● What to do:
Your answer must be the exact lines from the one holding "Task: Expand the playback device dropdown" through the last line of the records below, with no pictures.

● Data to use:
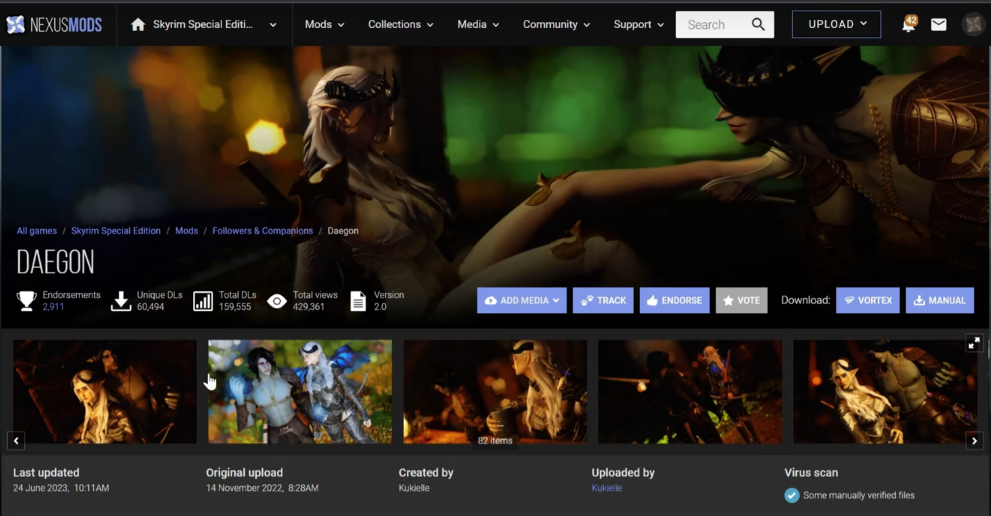
Task: Download with Vortex button
Action: [x=867, y=300]
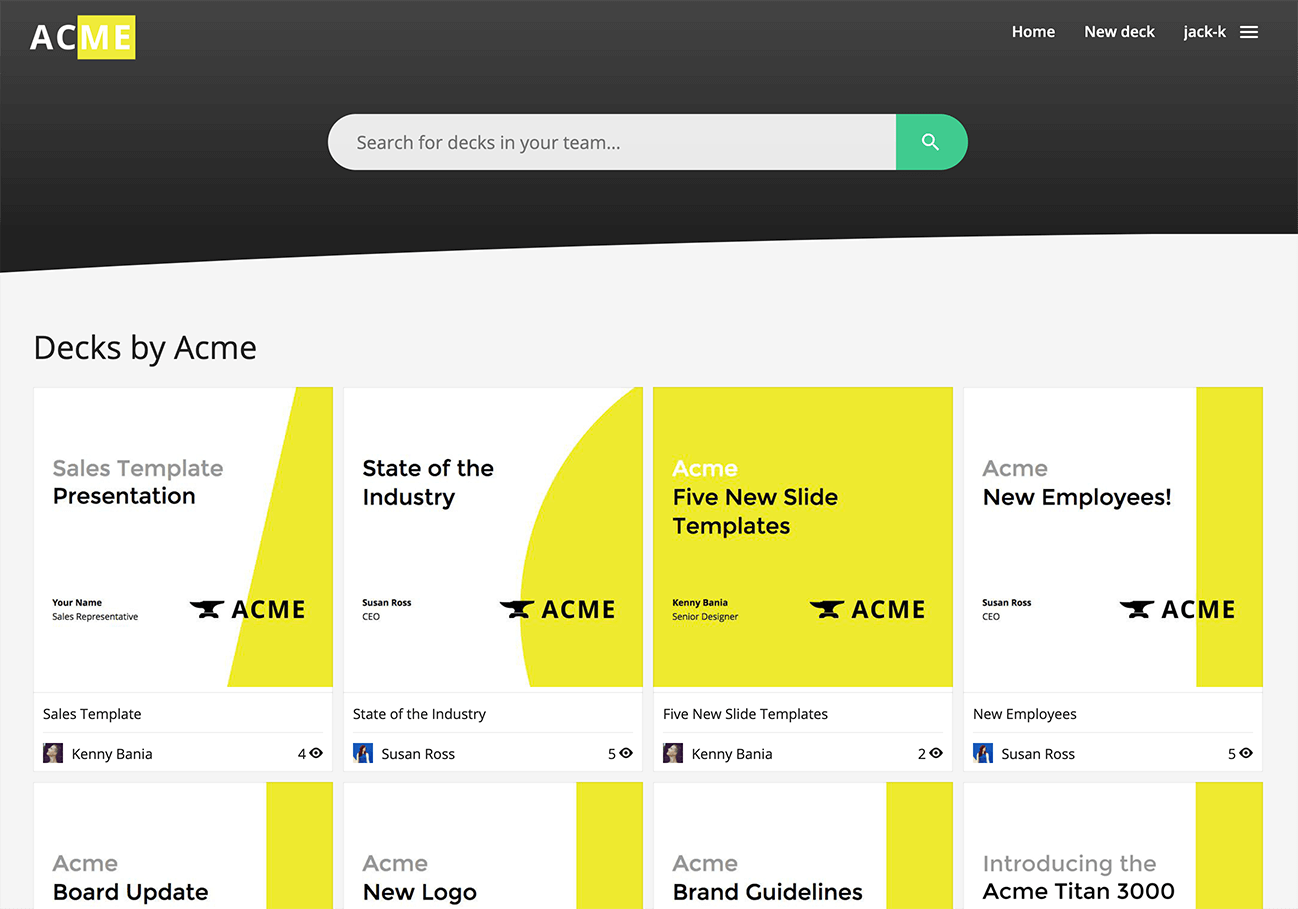Image resolution: width=1298 pixels, height=909 pixels.
Task: Open the jack-k user menu
Action: tap(1204, 32)
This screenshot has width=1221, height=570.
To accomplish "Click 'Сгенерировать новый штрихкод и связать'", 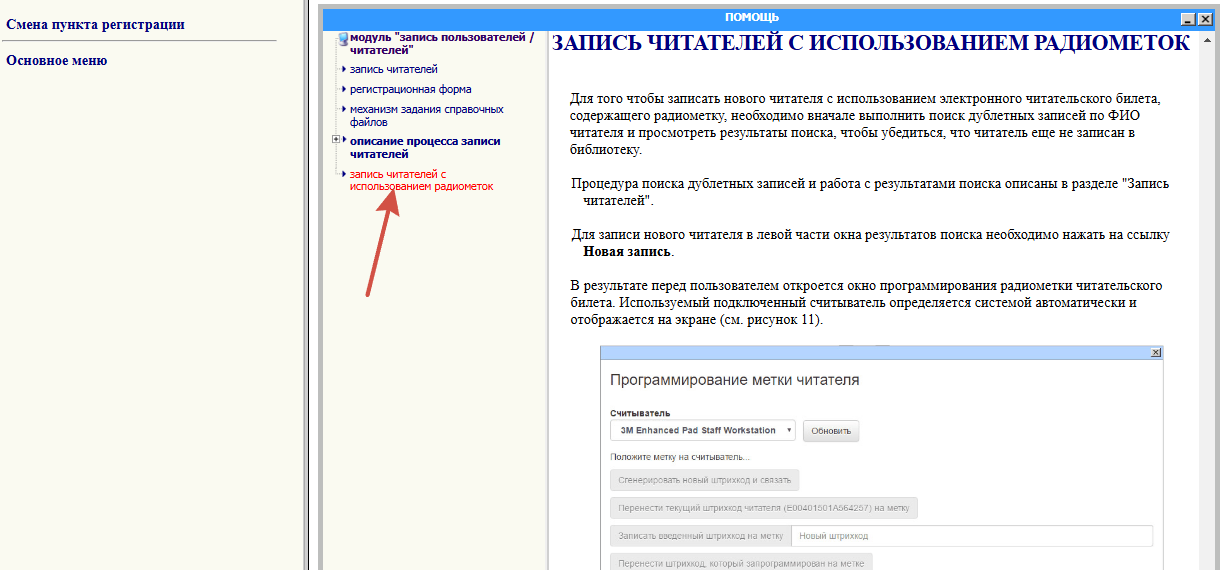I will 704,480.
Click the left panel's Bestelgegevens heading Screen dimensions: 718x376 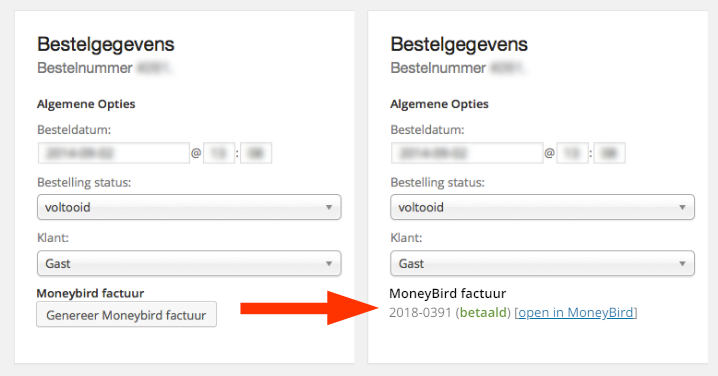106,44
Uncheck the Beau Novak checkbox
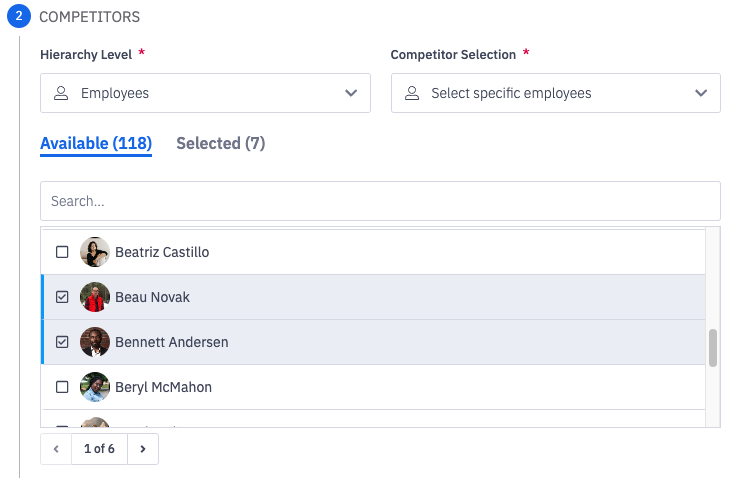The image size is (750, 478). click(x=62, y=297)
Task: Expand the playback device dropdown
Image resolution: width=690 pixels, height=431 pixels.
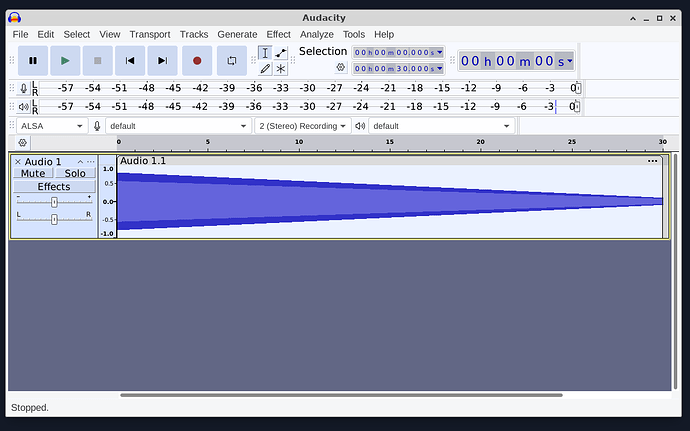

● Solved exercise:
Task: Expand the playback device dropdown
Image resolution: width=690 pixels, height=431 pixels.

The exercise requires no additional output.